──────── Extracted data ────────

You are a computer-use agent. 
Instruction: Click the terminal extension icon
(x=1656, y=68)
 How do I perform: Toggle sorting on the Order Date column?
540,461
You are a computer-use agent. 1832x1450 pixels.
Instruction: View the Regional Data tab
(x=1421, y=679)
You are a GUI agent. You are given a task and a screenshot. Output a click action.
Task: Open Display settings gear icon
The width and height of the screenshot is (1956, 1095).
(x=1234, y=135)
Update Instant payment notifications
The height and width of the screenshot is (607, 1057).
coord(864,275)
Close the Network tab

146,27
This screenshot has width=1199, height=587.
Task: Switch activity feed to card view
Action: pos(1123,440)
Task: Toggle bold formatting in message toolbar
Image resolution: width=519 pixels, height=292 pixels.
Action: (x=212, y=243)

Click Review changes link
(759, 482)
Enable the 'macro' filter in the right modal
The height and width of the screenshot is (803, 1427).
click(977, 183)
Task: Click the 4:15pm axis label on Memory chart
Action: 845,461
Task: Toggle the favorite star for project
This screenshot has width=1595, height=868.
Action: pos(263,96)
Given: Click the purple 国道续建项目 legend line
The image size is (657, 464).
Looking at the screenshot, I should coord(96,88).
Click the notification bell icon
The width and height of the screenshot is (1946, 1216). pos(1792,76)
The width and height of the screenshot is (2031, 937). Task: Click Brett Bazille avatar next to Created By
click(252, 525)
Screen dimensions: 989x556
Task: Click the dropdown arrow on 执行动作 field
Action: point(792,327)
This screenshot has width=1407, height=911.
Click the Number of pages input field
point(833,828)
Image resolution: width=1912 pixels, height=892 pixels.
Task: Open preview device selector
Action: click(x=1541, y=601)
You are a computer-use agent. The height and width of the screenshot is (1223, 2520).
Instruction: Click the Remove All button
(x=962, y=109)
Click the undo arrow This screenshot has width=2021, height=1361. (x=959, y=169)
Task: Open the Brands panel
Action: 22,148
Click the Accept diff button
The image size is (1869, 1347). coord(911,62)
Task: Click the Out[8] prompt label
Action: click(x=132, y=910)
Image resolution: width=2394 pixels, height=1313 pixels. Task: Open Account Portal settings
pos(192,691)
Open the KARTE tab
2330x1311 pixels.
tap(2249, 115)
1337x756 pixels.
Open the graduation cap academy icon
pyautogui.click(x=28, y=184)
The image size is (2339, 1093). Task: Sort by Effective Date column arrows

────────

[Work to be completed] Search the data above for the string "agent". Report every line where it is found.

[Result of this exercise]
You are a computer-use agent. 
You are a computer-use agent. 1832x1450 pixels.
You are a GUI agent. You are given a task and a screenshot. Output a click action.
You are a computer-use agent. The height and width of the screenshot is (1223, 2520).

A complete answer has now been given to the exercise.